About this exercise
Would you retype exactly the lines below, from the one containing "The width and height of the screenshot is (1400, 511)." through the end of the entries, both ends included, but not the pictures?

--- Material for this exercise Enclosed Below ---

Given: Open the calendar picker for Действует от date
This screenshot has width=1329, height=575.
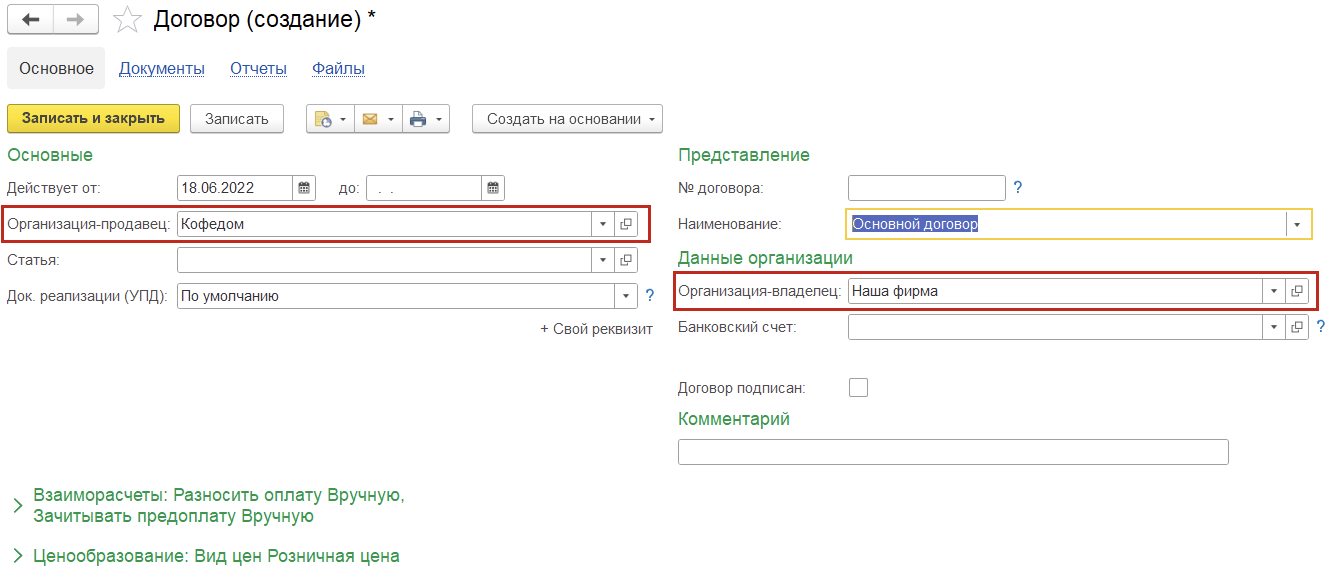Looking at the screenshot, I should (x=304, y=188).
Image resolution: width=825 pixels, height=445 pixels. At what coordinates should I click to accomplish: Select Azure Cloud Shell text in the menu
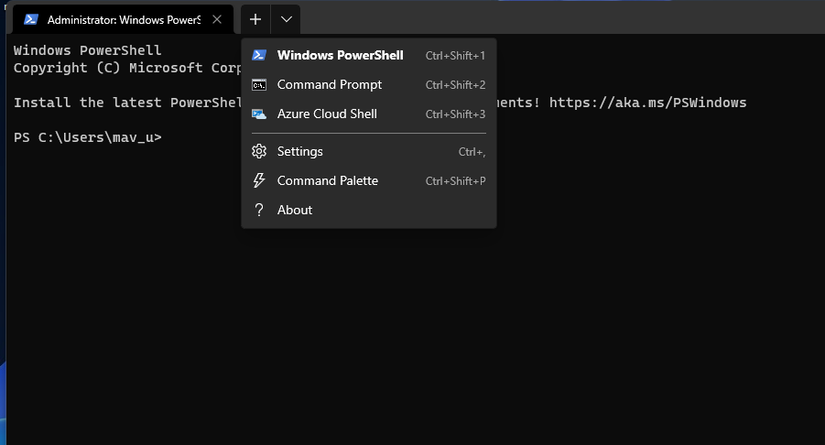click(327, 114)
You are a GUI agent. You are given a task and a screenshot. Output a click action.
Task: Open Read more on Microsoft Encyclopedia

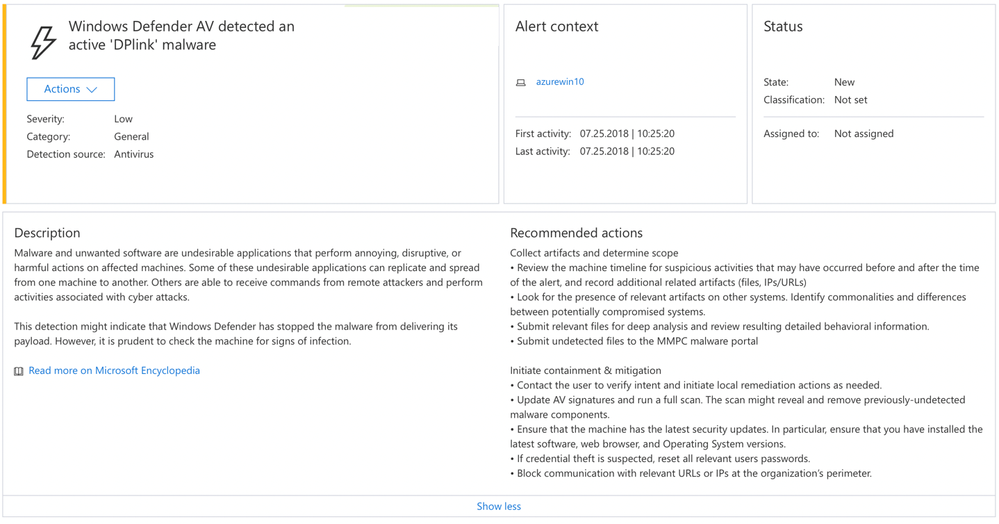click(x=114, y=371)
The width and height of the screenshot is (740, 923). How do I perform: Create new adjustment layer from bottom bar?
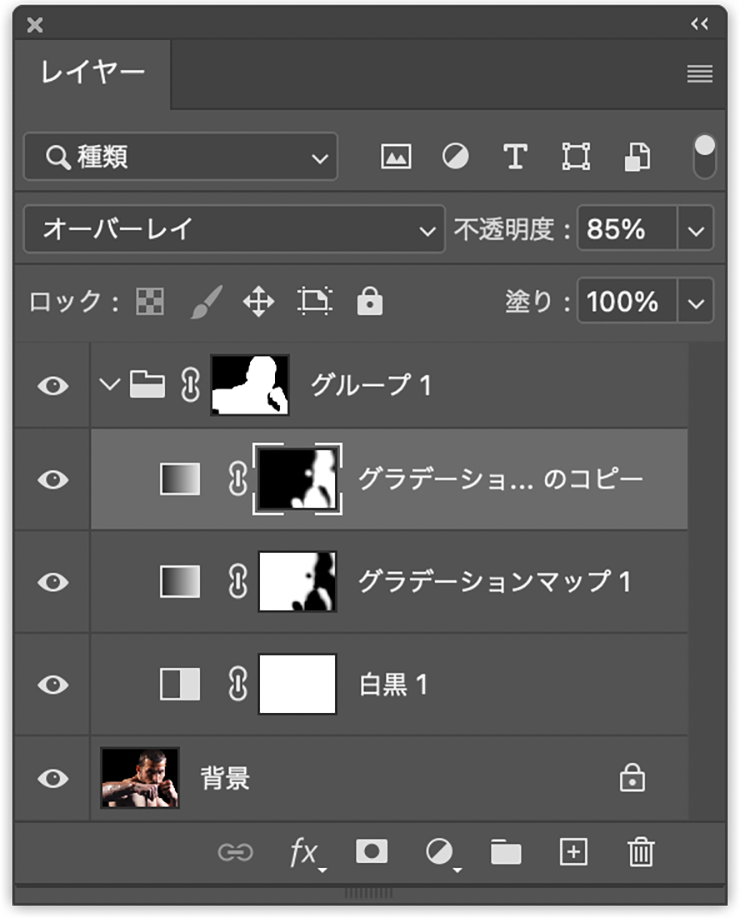(439, 851)
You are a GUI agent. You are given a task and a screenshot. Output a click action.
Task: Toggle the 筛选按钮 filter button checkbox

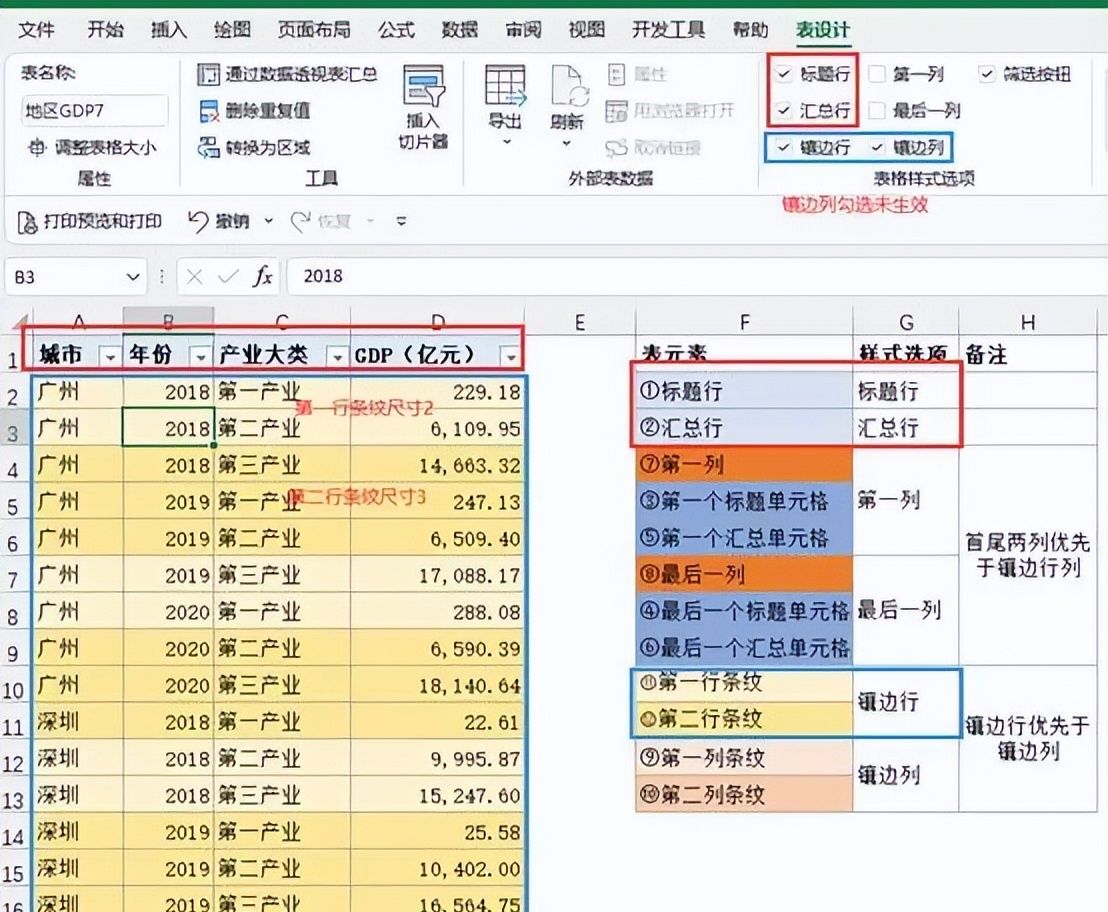coord(987,74)
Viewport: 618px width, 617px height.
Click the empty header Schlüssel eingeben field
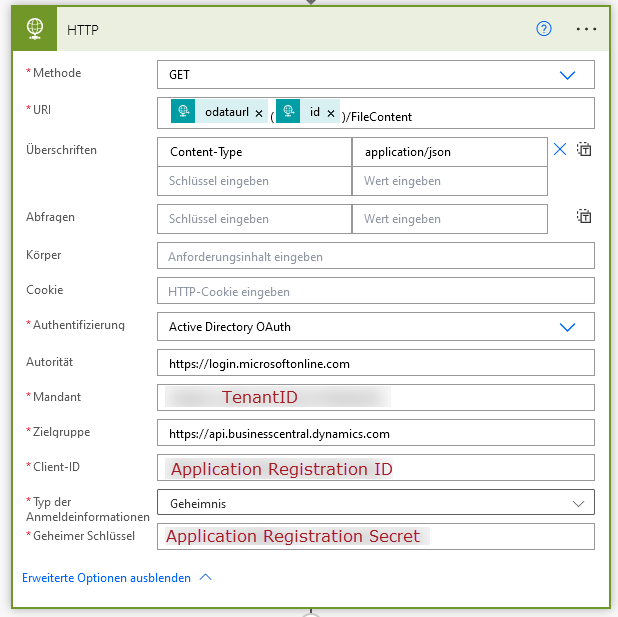click(x=254, y=181)
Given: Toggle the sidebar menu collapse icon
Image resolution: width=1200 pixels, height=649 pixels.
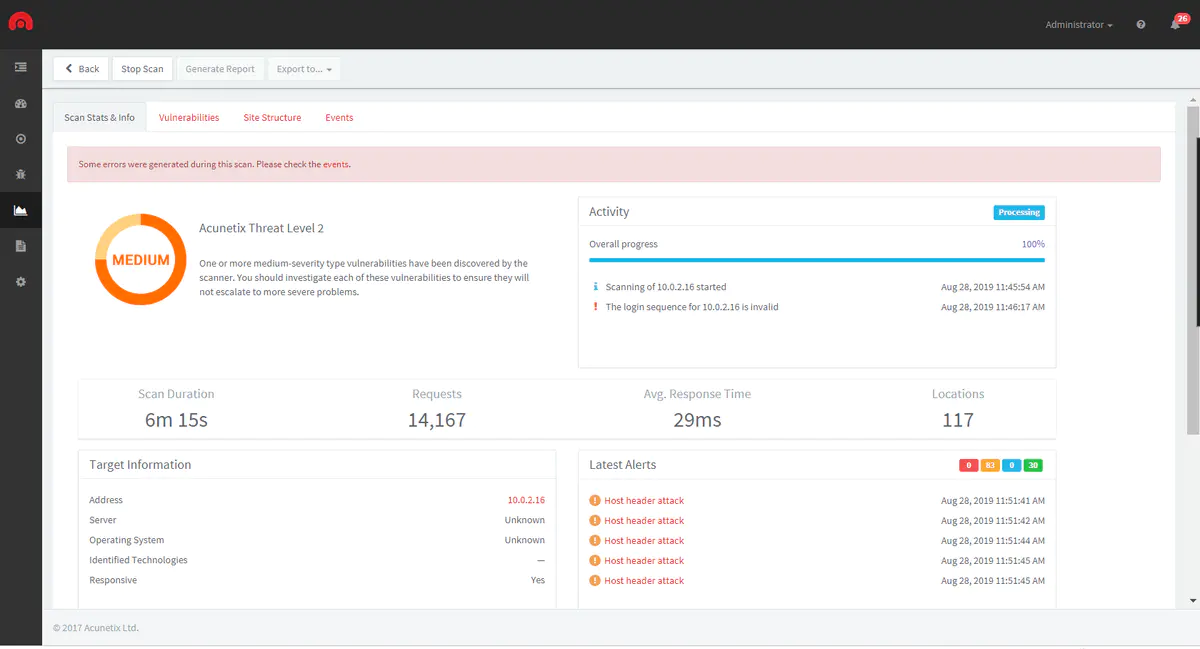Looking at the screenshot, I should point(21,67).
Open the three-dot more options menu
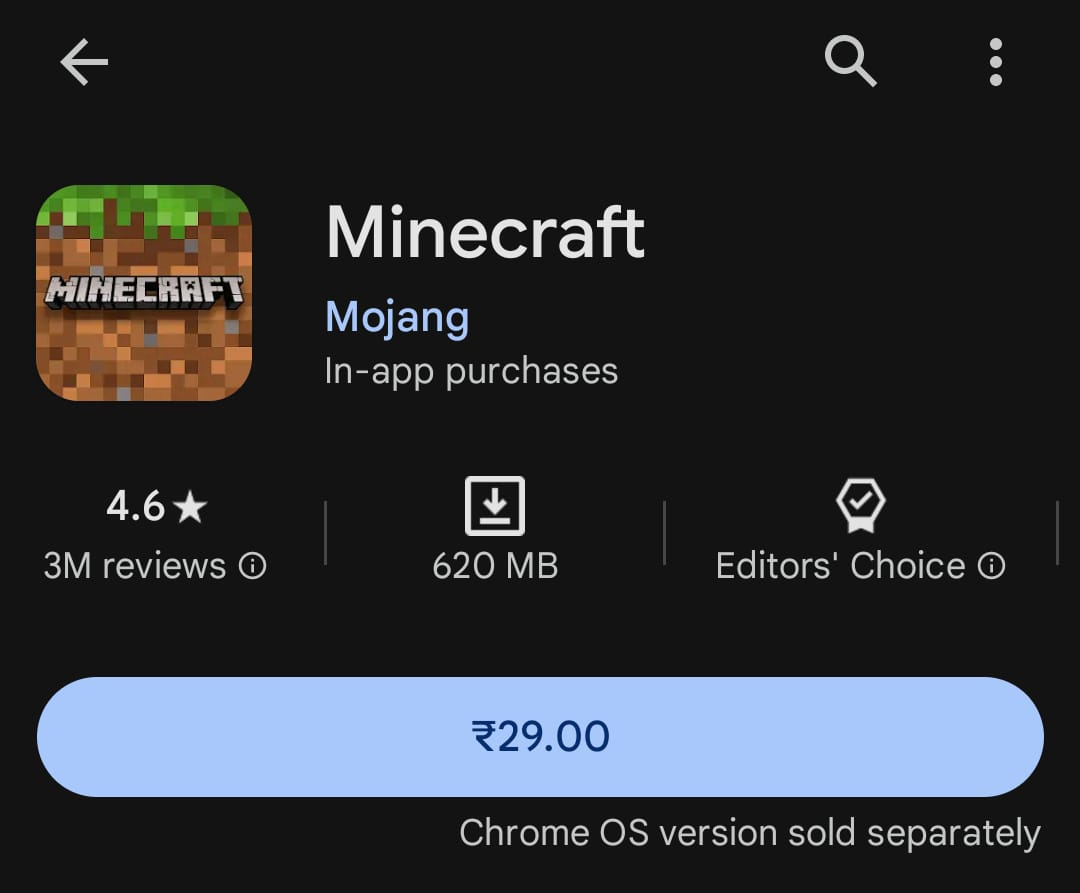Viewport: 1080px width, 893px height. click(995, 62)
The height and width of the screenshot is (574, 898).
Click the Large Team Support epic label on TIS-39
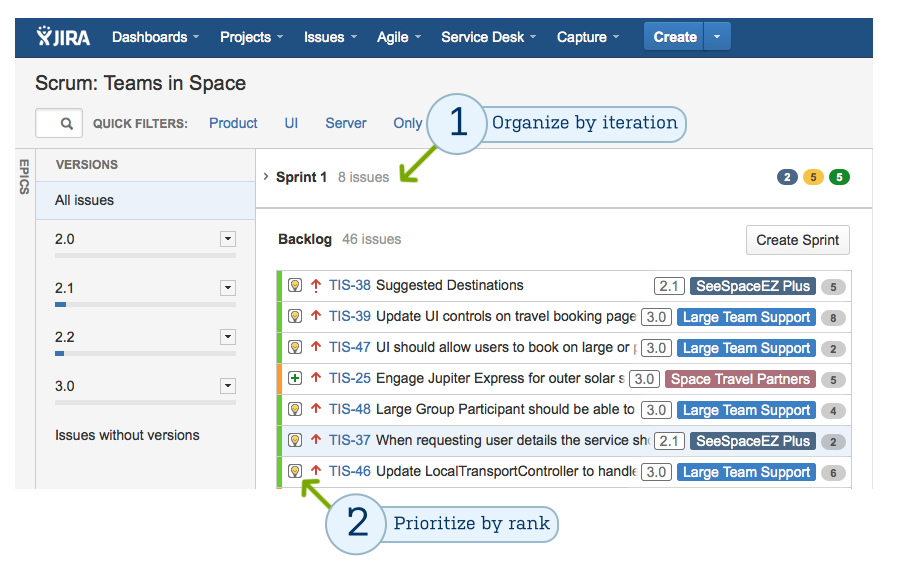pos(746,317)
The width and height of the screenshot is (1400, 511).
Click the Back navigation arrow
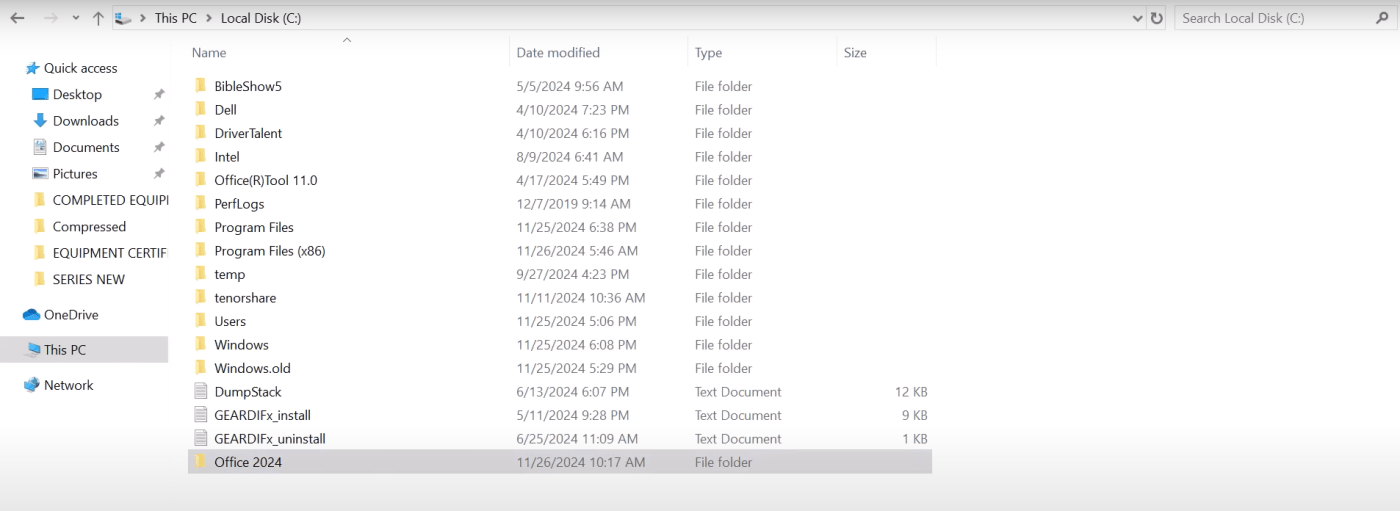[17, 18]
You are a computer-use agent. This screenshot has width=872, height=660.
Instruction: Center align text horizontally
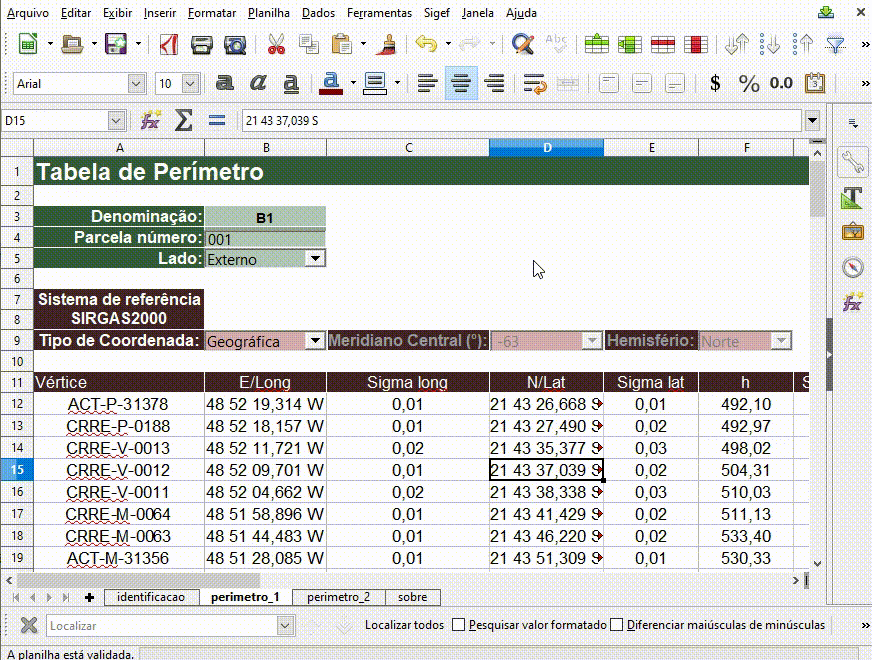pos(460,83)
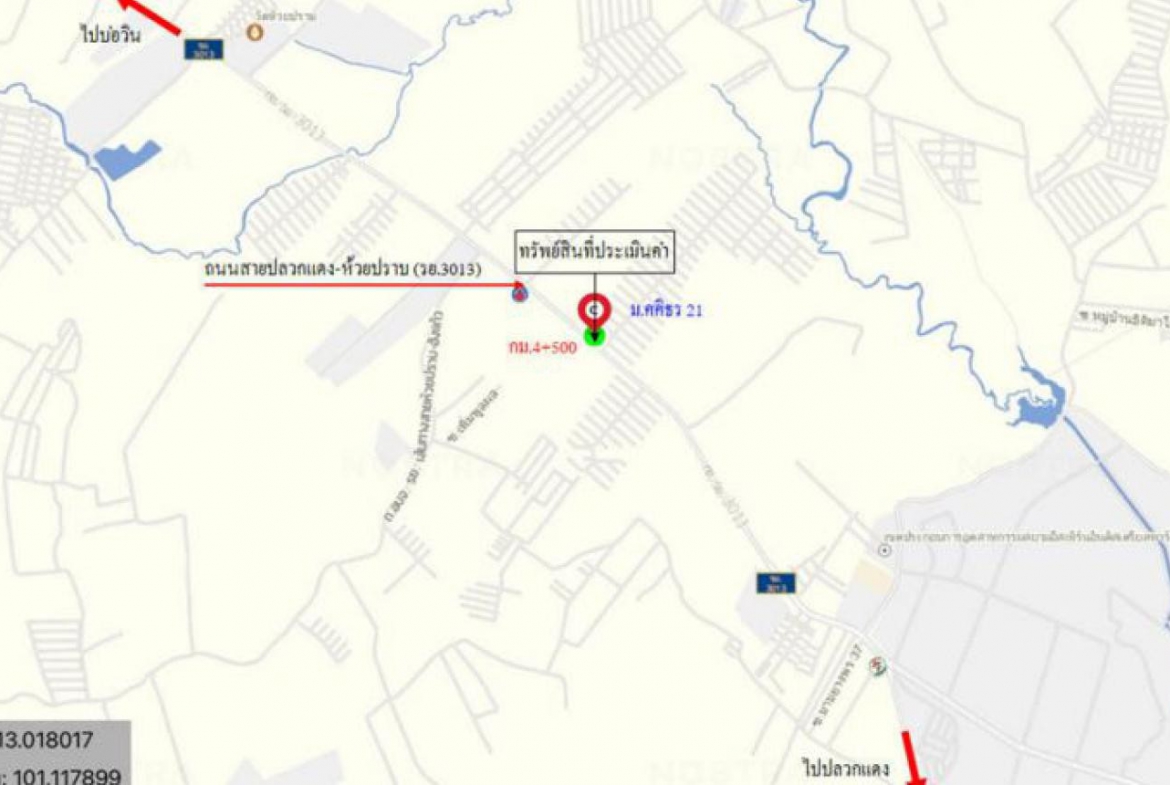Click the gas station icon on road 3013
1170x785 pixels.
point(520,293)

--- End of Enclosed Material for this exercise ---

Response to this task
The width and height of the screenshot is (1400, 511).
Click the Back navigation arrow
[17, 18]
You are a computer-use agent. This screenshot has width=872, height=660.
Instruction: Center align text horizontally
pos(460,83)
Click the gas station icon on road 3013
1170x785 pixels.
point(520,293)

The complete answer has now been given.